The Healer as Self

In the days of the ancient Greeks, healing retreats flourished throughout the Greco-Roman world. The central retreat and the one most remembered in history was at Epidaurus on the east coast of the Peloponnesian Peninsula. Epidaurus was a kind of Greek Lourdes: Pilgrims flocked to it from every part of the Mediterranean world, seeking health. When I visited Epidaurus in 1970 I walked among the ruins of the sacred groves reading stone tablets upon which cures, which appeared miraculous, were recorded so long ago.

Today’s internet speaks as follows of the primary ritual practiced at Epidaurus:

Afflicted people slept within a temple or sacred enclosure in the hope that the god would come to them in dreams and prescribe cures for their illnesses.

Here we can see the arrogance of the twentieth century ego, believing it can so easily explain the sacred mysteries and healing rituals of the Ancients. The physicians of Epidaurus were not as naive as scholars of this century have believed. From my own experience with healing rituals I see that what happened at Epidaurus and what drew people from all over the region was more like this:

People experiencing disease entered a time of ritual cleansing involving physical, psychological and psychic challenge. At the end of their days of cleansing they slept in a temple or sacred enclosure and invited a dream. The physician/priests often found that through the ritual cleansing their ‘patients’ had reawakened their relationship with unconscious and preconscious levels of Self. In this clearer psychic state they were often given dreams which brought the causative trauma to consciousness and often effected a cure. The priests and priestesses would be present to help them relate to what the dreams were revealing.

Over 2600 years have gone by since those stone tablets were put in place and it is time to acknowledge that the ancient Greeks were in touch with a healing art that has been lost during centuries of attempting to cure disease by treating it from the outside in. Healing, if it is to be lasting, must happen from the inside out. To be ‘cured’ we must be so acquainted with the nature of our own imbalance that we no longer need or want to perpetuate it. That is why the ancients fasted and put themselves through rituals of silence, prayer and ceremony; that is why they learned to listen to the dreamtime.

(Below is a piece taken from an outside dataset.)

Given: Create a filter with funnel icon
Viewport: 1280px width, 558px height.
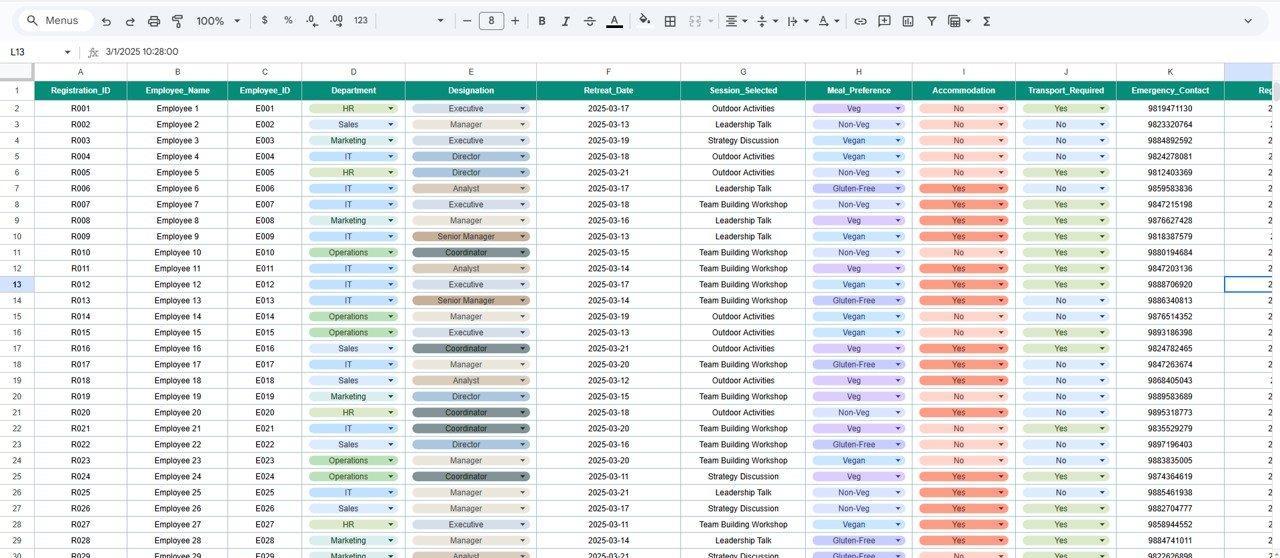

Yes, it takes time and patience to get to know ourselves to the point where we pilot our own destiny and determine our state of health, but is it not wiser to invest the time and discipline NOW than to apply band-aid solutions day after day, lifetime after lifetime, living all the while at less than optimum levels of health and energy?

What we call disease is a statement of imbalance in the psyche. The body tells a story, but the stories are seldom understood because most human beings have forgotten how to listen.

Last month twenty-one people experienced an eight day retreat right here in Kamloops, a ritual similar to what must have happened at Epidaurus over two millennia ago, a ritual which included physical, psychological and mental challenge – ritual walks, sweat lodge, fasting, times of silence and vision questing. We dreamt healing dreams and we listened to guidance from the unconscious and preconscious levels of Self. Human beings of the twentieth century are beginning to recognize the importance of such challenges to the ego. We are looking toward truths beyond the ego and remembering once again that our Wholeness is not dependent on some thing or some one outside of ourselves, but upon our relationship with Self and our healthy attunement with Life.